WHAT YOU NEED TO DO:
Exactly as written, repeat all of the records below.

PROVIDED ENTRIES:
═══

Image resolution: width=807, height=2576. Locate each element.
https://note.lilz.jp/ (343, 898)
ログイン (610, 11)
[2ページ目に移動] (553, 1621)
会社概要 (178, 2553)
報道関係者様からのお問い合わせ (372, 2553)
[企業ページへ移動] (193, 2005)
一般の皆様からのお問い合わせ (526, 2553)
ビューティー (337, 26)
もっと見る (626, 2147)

═══

EXPECTED ANSWER:
Image resolution: width=807, height=2576. Locate each element.
https://note.lilz.jp/ (343, 898)
ログイン (610, 11)
[2ページ目に移動] (553, 1621)
会社概要 (178, 2553)
報道関係者様からのお問い合わせ (372, 2553)
[企業ページへ移動] (193, 2005)
一般の皆様からのお問い合わせ (526, 2553)
ビューティー (337, 26)
もっと見る (626, 2147)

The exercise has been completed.